#### [DESCRIPTION OF THE TASK]
In the listing below, how many lines contain the word "agent"? Answer with the number alone.

——————

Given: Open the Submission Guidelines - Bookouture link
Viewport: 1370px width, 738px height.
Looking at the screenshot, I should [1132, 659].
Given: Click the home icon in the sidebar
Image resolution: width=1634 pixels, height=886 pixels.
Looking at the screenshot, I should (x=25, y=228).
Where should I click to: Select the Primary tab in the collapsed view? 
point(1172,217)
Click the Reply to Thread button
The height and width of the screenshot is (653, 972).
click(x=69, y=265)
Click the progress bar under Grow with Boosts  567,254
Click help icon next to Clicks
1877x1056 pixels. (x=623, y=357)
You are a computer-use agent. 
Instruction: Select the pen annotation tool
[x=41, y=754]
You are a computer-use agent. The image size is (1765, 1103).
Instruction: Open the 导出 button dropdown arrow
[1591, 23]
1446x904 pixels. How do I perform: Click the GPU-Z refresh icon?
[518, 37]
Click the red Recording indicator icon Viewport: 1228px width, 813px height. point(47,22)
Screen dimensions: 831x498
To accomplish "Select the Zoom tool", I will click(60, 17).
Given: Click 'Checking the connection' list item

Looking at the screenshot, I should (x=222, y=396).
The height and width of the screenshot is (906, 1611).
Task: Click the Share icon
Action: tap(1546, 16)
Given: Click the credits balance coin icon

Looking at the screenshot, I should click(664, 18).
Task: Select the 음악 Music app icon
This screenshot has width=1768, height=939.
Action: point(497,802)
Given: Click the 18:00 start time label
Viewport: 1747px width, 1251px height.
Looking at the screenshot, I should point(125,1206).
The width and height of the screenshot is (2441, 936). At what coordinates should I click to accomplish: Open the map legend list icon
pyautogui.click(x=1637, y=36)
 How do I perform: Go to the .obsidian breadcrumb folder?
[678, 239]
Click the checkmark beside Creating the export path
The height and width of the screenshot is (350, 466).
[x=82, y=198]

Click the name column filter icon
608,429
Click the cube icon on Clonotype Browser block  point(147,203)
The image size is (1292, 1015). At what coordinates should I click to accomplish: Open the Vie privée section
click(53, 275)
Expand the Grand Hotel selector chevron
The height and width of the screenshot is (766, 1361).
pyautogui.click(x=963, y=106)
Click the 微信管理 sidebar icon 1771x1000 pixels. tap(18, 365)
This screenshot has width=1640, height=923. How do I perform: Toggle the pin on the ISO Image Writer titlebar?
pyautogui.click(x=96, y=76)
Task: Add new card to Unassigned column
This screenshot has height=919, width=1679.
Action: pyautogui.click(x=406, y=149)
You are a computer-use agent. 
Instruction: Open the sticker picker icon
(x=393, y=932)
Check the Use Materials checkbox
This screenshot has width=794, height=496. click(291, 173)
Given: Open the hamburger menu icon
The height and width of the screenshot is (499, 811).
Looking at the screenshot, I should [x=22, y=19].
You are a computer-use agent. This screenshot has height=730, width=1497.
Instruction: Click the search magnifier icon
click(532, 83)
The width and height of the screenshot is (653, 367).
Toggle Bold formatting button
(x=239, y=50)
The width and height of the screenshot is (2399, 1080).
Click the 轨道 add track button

——————

#### [ANSWER BOX]
4